HDFS NFS Gateway

Overview

The NFS Gateway supports NFSv3 and allows HDFS to be mounted as part of the client’s local file system. Currently NFS Gateway supports and enables the following usage patterns:

  • Users can browse the HDFS file system through their local file system on NFSv3 client compatible operating systems.
  • Users can download files from the the HDFS file system on to their local file system.
  • Users can upload files from their local file system directly to the HDFS file system.
  • Users can stream data directly to HDFS through the mount point. File append is supported but random write is not supported.

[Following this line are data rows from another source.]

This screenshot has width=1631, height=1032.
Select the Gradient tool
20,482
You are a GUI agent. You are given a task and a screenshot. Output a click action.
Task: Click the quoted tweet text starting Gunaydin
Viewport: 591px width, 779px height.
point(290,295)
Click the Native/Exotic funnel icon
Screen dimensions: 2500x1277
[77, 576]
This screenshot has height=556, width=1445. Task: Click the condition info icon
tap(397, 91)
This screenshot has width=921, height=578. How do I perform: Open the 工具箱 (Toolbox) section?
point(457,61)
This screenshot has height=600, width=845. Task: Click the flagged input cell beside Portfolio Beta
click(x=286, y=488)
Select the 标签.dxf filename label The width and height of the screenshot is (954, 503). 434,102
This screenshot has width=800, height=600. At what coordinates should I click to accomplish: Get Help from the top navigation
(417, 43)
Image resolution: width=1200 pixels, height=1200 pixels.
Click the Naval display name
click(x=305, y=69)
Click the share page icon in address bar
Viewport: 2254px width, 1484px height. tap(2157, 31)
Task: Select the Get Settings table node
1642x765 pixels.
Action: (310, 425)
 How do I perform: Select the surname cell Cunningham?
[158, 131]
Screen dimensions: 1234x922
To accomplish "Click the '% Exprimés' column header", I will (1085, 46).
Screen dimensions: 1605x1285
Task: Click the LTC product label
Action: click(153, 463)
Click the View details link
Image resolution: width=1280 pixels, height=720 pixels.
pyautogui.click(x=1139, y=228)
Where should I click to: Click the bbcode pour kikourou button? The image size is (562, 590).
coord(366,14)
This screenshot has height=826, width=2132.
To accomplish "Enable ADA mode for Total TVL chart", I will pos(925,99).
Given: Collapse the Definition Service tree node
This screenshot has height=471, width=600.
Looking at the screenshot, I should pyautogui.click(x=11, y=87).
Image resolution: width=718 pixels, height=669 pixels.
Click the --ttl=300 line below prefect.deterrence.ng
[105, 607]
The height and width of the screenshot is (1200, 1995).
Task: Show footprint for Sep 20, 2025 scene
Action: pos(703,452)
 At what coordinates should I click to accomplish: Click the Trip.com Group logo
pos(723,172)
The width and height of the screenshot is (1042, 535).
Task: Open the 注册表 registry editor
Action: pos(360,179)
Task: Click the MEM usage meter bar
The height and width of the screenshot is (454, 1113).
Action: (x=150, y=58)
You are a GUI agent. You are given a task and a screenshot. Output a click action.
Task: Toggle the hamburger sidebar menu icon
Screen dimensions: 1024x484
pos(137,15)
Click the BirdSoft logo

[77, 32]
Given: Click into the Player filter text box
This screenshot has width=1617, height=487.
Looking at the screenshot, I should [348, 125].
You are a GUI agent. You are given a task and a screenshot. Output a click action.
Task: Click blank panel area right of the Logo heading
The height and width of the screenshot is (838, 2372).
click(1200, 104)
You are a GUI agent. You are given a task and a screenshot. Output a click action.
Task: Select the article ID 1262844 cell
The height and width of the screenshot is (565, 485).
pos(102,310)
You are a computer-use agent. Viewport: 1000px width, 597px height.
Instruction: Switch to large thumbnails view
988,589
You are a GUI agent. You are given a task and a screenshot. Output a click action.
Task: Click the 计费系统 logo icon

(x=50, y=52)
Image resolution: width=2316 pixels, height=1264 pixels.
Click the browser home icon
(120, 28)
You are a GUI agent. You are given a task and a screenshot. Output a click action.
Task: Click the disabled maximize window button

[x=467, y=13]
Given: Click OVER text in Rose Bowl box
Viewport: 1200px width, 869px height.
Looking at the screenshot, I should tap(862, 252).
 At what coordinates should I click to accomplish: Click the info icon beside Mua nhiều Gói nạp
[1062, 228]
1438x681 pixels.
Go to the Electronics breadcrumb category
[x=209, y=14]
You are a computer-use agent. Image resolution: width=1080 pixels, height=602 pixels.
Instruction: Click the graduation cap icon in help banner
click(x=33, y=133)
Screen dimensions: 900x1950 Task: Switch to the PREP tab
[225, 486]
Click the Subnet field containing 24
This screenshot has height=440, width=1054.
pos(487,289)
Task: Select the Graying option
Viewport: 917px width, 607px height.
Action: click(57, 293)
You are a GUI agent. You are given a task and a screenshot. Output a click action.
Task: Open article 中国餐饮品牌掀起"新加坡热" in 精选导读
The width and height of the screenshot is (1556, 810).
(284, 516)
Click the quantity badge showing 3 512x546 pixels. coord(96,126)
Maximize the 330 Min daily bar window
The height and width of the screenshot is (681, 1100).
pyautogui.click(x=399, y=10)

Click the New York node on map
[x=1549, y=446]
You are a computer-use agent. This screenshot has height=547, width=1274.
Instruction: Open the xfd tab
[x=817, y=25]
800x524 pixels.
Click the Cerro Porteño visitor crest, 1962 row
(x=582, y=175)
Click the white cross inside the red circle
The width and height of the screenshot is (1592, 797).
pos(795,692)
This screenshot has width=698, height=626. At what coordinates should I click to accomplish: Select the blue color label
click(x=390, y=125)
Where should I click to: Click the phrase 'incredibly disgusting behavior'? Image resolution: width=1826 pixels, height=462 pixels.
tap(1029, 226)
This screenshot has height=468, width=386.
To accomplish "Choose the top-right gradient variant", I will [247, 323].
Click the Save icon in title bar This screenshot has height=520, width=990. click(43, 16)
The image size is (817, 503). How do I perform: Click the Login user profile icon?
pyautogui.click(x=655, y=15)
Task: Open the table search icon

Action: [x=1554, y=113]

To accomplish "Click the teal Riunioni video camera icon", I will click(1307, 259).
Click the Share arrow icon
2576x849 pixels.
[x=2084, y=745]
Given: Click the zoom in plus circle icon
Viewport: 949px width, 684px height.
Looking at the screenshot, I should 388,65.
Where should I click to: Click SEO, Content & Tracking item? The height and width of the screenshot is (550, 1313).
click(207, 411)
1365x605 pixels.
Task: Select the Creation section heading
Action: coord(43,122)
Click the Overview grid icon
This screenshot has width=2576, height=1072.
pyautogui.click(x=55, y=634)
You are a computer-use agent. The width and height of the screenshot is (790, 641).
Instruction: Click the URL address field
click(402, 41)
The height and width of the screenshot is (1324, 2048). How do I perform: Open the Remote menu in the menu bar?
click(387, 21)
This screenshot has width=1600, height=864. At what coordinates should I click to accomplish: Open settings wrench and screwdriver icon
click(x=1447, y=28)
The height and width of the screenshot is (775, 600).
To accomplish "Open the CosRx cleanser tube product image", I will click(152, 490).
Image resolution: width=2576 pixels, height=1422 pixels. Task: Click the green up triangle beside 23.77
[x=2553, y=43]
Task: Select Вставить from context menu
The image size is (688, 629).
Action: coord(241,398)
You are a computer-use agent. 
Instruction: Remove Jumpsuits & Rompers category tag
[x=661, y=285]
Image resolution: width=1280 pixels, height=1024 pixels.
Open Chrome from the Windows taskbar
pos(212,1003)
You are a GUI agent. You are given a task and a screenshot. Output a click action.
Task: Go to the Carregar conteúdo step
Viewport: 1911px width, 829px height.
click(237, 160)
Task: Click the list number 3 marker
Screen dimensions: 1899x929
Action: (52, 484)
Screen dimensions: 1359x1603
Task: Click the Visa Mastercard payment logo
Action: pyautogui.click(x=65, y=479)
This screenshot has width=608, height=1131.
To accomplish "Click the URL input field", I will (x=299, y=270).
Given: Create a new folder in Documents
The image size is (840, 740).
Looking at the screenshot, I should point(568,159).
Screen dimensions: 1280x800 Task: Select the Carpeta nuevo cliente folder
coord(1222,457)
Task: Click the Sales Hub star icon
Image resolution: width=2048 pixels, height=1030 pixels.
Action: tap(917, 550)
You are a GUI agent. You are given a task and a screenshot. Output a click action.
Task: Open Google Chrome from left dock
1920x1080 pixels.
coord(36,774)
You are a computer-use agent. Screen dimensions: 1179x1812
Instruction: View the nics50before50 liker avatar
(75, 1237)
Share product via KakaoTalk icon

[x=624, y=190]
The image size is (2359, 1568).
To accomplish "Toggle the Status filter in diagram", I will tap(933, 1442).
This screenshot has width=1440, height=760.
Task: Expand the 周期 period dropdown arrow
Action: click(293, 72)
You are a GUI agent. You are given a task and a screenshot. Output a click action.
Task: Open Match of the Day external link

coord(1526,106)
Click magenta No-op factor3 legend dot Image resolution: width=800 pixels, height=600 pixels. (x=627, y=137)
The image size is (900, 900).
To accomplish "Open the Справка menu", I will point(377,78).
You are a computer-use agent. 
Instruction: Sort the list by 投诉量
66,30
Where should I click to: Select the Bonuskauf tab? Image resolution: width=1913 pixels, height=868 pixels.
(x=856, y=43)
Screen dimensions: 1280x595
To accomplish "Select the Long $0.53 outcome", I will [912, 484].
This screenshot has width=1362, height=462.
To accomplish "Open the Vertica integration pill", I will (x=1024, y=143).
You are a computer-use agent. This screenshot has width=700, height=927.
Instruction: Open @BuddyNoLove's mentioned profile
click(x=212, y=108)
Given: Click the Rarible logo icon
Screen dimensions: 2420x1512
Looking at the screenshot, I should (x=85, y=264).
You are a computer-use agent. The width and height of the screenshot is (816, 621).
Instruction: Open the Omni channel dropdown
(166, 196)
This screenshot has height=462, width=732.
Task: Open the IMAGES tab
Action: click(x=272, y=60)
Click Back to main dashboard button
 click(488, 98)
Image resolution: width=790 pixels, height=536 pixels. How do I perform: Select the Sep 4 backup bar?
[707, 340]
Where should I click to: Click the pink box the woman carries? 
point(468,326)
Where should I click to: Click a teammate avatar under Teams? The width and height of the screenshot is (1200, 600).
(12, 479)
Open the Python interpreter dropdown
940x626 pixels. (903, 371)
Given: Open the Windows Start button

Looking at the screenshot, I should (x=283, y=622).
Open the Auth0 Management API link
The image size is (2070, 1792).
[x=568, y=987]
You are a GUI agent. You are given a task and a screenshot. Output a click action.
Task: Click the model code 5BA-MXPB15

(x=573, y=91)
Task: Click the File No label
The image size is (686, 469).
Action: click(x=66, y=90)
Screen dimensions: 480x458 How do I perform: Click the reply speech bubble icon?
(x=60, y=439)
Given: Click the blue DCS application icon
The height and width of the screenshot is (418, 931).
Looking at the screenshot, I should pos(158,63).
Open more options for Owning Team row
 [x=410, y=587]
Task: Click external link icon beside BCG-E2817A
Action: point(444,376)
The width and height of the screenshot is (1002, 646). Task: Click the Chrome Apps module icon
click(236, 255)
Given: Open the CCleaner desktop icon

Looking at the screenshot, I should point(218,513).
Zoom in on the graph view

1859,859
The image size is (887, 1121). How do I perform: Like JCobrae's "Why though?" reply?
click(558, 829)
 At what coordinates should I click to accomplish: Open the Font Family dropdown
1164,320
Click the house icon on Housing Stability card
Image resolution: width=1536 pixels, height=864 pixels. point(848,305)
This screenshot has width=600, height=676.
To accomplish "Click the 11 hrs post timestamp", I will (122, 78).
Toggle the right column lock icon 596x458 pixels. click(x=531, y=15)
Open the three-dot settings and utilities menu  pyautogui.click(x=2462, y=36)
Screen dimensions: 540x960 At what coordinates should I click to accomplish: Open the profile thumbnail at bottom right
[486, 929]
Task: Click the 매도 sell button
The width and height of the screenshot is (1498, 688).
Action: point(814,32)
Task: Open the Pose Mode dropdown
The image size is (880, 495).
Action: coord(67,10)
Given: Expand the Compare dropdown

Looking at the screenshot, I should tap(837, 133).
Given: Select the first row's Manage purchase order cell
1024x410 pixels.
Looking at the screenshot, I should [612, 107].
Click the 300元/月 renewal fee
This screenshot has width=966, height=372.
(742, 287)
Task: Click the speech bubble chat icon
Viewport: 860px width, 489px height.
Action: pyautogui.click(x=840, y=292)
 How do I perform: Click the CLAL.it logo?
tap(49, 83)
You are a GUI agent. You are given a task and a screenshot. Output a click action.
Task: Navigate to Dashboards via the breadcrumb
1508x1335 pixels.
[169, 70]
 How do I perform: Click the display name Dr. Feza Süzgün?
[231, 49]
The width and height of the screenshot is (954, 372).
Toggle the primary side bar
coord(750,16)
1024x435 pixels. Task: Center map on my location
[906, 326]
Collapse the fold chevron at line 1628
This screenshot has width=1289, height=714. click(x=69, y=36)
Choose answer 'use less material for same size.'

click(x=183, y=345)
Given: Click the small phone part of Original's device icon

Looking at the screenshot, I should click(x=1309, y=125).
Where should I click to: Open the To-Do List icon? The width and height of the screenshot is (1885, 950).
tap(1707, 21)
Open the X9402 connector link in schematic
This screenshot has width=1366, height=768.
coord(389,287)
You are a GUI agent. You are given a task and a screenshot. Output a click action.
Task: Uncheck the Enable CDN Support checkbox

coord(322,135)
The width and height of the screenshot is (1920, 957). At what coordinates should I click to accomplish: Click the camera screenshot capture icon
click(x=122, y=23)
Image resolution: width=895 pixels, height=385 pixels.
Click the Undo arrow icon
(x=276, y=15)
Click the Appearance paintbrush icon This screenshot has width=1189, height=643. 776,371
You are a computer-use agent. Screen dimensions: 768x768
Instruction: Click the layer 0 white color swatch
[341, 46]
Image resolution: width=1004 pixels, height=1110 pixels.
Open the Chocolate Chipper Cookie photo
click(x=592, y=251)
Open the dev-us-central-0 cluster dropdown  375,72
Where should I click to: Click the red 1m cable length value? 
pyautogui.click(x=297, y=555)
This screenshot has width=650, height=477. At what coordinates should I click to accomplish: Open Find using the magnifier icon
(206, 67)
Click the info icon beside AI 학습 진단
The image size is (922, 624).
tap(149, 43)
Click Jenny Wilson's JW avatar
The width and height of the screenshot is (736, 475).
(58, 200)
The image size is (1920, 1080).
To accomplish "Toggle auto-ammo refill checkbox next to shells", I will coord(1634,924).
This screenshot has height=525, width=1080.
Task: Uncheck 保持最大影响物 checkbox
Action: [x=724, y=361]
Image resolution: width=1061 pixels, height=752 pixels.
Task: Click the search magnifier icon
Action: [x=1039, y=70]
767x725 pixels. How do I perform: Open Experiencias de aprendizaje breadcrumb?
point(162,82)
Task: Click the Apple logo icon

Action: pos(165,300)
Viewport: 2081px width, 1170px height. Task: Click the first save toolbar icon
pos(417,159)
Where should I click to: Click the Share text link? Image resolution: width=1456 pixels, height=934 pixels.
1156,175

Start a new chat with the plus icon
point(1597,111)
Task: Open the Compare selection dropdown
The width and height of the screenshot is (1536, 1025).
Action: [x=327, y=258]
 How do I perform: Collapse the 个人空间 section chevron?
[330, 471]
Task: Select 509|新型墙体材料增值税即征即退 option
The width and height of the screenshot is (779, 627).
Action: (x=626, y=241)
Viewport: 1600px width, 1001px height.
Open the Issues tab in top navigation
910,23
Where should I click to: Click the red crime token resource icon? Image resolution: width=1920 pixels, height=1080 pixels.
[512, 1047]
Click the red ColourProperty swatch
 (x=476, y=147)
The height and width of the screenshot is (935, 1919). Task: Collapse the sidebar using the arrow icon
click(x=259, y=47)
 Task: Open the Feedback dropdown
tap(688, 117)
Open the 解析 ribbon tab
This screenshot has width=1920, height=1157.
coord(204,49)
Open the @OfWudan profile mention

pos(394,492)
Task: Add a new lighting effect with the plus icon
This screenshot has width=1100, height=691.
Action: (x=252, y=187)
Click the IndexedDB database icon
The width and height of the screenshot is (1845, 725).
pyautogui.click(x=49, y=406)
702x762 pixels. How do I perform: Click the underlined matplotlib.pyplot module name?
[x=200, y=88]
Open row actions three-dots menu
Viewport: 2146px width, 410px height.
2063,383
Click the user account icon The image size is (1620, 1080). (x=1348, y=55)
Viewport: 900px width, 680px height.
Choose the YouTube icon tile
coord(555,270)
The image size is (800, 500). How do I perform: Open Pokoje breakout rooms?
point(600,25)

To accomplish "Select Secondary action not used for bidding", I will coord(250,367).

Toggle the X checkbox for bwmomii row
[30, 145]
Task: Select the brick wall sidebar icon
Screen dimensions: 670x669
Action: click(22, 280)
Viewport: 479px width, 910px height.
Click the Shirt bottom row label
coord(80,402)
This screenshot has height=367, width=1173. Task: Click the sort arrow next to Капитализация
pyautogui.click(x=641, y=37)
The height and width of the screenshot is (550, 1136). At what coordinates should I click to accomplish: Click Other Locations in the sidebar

The NFS gateway machine needs the same thing to run an HDFS client like Hadoop JAR files, HADOOP_CONF directory. The NFS gateway can be on the same host as DataNode, NameNode, or any HDFS client.

Configuration

The NFS-gateway uses proxy user to proxy all the users accessing the NFS mounts. In non-secure mode, the user running the gateway is the proxy user, while in secure mode the user in Kerberos keytab is the proxy user. Suppose the proxy user is ‘nfsserver’ and users belonging to the groups ‘users-group1’ and ‘users-group2’ use the NFS mounts, then in core-site.xml of the NameNode, the following two properities must be set and only NameNode needs restart after the configuration change (NOTE: replace the string ‘nfsserver’ with the proxy user name in your cluster):

<property>
  <name>hadoop.proxyuser.nfsserver.groups</name>
  <value>root,users-group1,users-group2</value>
  <description>
         The 'nfsserver' user is allowed to proxy all members of the 'users-group1' and
         'users-group2' groups. Note that in most cases you will need to include the
         group "root" because the user "root" (which usually belonges to "root" group) will
         generally be the user that initially executes the mount on the NFS client system.
         Set this to '*' to allow nfsserver user to proxy any group.
  </description>
</property>

<property>
  <name>hadoop.proxyuser.nfsserver.hosts</name>
  <value>nfs-client-host1.com</value>
  <description>
         This is the host where the nfs gateway is running. Set this to '*' to allow
         requests from any hosts to be proxied.
  </description>
</property>

The above are the only required configuration for the NFS gateway in non-secure mode. For Kerberized hadoop clusters, the following configurations need to be added to hdfs-site.xml for the gateway (NOTE: replace string “nfsserver” with the proxy user name and ensure the user contained in the keytab is also the same proxy user):

  <property>
    <name>nfs.keytab.file</name>
    <value>/etc/hadoop/conf/nfsserver.keytab</value> <!-- path to the nfs gateway keytab -->
  </property>

  <property>
    <name>nfs.kerberos.principal</name>
    <value>nfsserver/_HOST@YOUR-REALM.COM</value>
  </property>

The rest of the NFS gateway configurations are optional for both secure and non-secure mode.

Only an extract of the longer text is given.